[ubsan] Add a check for pointer overflow UB

Check pointer arithmetic for overflow.

For some more background on this check, see:

  https://wdtz.org/catching-pointer-overflow-bugs.html
  https://reviews.llvm.org/D20322

Patch by Will Dietz and John Regehr!

This version of the patch is different from the original in a few ways:

  - It introduces the EmitCheckedInBoundsGEP utility which inserts
    checks when the pointer overflow check is enabled.

  - It does some constant-folding to reduce instrumentation overhead.

  - It does not check some GEPs in CGExprCXX. I'm not sure that
    inserting checks here, or in CGClass, would catch many bugs.

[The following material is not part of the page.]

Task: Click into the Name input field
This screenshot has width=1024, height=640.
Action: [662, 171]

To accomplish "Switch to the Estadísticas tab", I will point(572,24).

Possible future directions for this check:

  - Introduce CGF.EmitCheckedStructGEP, to detect overflows when
    accessing structures.

Testing: Apart from the added lit test, I ran check-llvm and check-clang
with a stage2, ubsan-instrumented clang. Will and John have also done
extensive testing on numerous open source projects.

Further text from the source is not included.